● RECORDS TO USE:
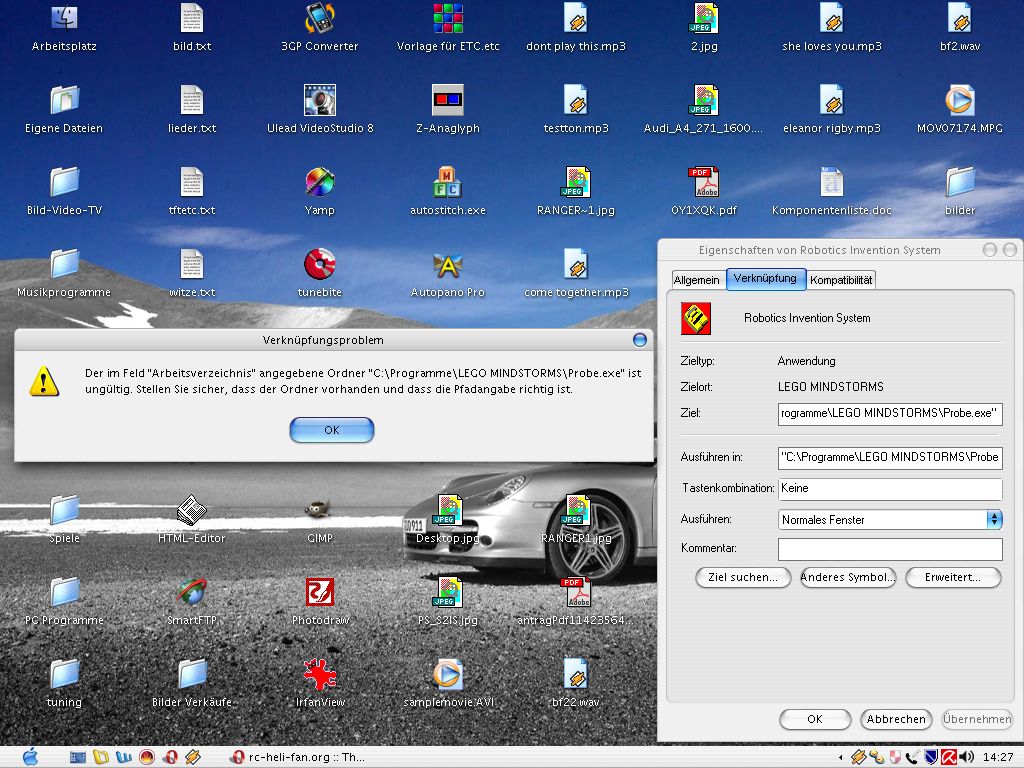Select the Verknüpfung tab
Screen dimensions: 1024x768
[765, 279]
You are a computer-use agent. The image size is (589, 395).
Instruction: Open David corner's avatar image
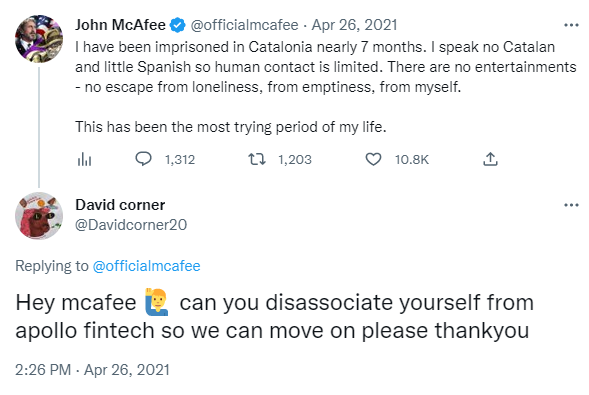(x=39, y=216)
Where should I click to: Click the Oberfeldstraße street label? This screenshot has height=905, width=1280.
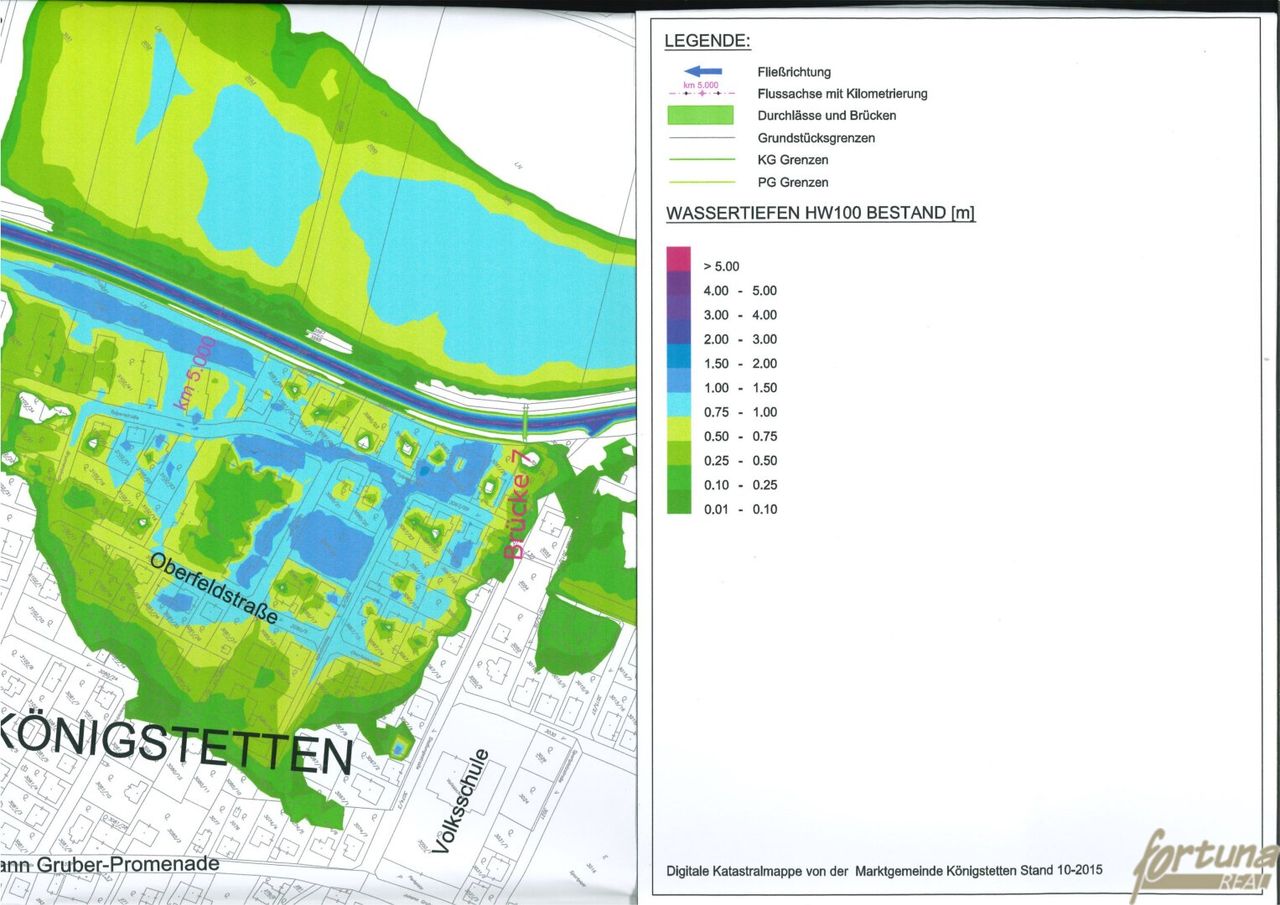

● PROBLEM REQUIREMENTS: Once the line containing "You are a computer-use" is found, write it out exactly along with every line after it through the end of the listing, excluding pictures.

● EXPECTED ANSWER:
You are a computer-use agent. The image size is (589, 395).
Instruction: Open David corner's avatar image
(x=39, y=216)
Where should I click to: Click the Oberfeldstraße street label? This screenshot has height=905, width=1280.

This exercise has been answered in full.